In theory this should be possible with cgroups. The mechanism is there but I don’t know of a way to easily set up a policy that does what you want.

It should be possible to allocate say 95% of the system resources to the default cgroup and then you could create a secondary cgroup — recovery — which has access to the last 5% of the system resources which you could use to run commands such as “kill” or “top” to recover the system state.

Additionally you could run a second ssh server in the recovery cgroup which you could ssh into in the case of system lock up.

In reality it is probably easier to just reboot in most cases, or if you are dealing with servers use ipmi.

jaggirs · on Oct 15, 2022

I don't understand why this issue still persists on linux. As far as I can tell all earlyoom needs to do is kill the process that has eaten the most memory in the last minute or so. On windows this issue is non-existent.

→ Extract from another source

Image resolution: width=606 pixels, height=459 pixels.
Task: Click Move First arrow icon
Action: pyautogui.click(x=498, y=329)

viraptor · on Oct 15, 2022

It's not that simple. Imagine something leaking memory running on parallel with something bursty. For example your browser leaks, but you run a big grep|sort in the background. Or have some GC runtime which allocates in batches and just decided it needs another chunk to manage.

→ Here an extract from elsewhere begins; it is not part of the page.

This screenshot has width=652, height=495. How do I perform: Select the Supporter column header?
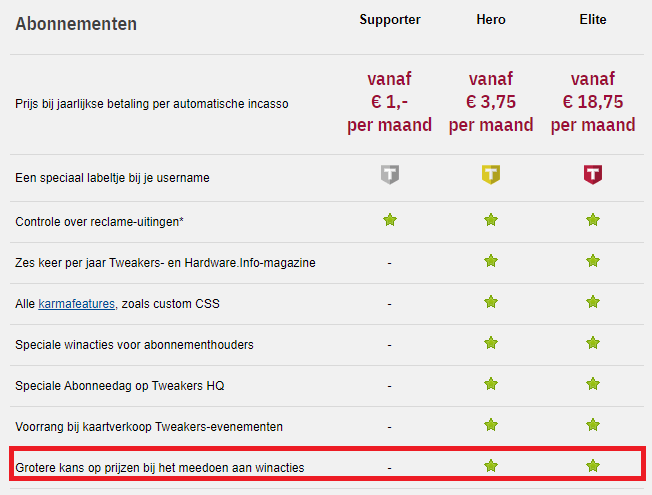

On Windows you don't have oom at all because it trades that solution for just swapping forever until either you can't do anything or manage to kill the right app yourself.

gmokki · on Oct 16, 2022

I think it has now been finally fixed in Linux 6.1: https://www.phoronix.com/news/Linux-MGLRU-v9-Promising

People have reported that their machines with small amount of RAM are now fully usable where previously the system become completely unresponsive when swapping started.

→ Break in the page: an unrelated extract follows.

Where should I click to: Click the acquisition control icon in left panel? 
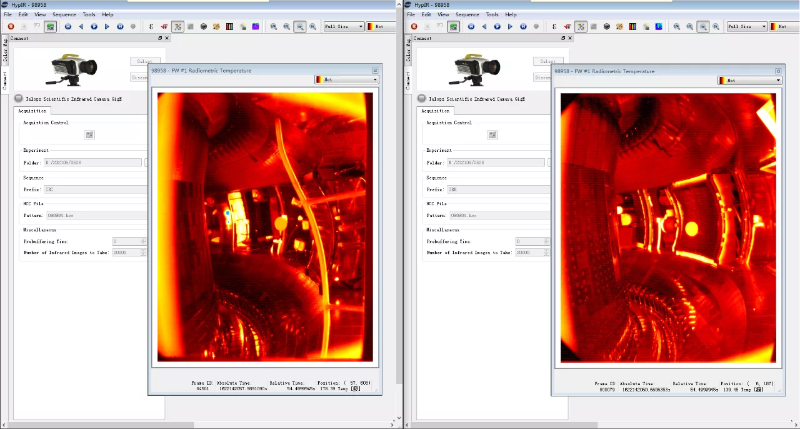[89, 134]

FeepingCreature · on Oct 15, 2022

You can configure earlyoom to tell it which binaries to preferentially kill.

OJFord · on Oct 15, 2022

I know; I did; I just didn't find that the answer to 'what would I ideally like/not like killed' was the same on a per-binary basis - it varied, and it'd always, by Sod's law, be wrong. e.g. if Firefox was set not to be killed, it would be a tab misbehaving; if Slack was allowed to be killed, it would be while I was mid-message, and so on.

If it had some concept of 'in-use', for which you could define rules like 'has an active window' or 'is playing media', that might work better for me.

jhgb · on Oct 15, 2022

Could the window manager be configured to communicate with this mechanism? The window manager knows what windows you're manipulating at the moment. (I imagine that terminal processes would be somewhat more complicated to handle.)

charcircuit · on Oct 15, 2022

Yes, android already has this functionality where foregrounded apps have a lower priority to be killed by lmk.

tmtvl · on Oct 15, 2022

Funny that, Linux internal oom killer has a setting for that (oom.kill_allocating_task or something in sysctl), silly that earlyoom doesn't have that.

I have switched to systemd-oomd, but haven't yet gotten in any notable scrapes, so can't comment yet on how it fares.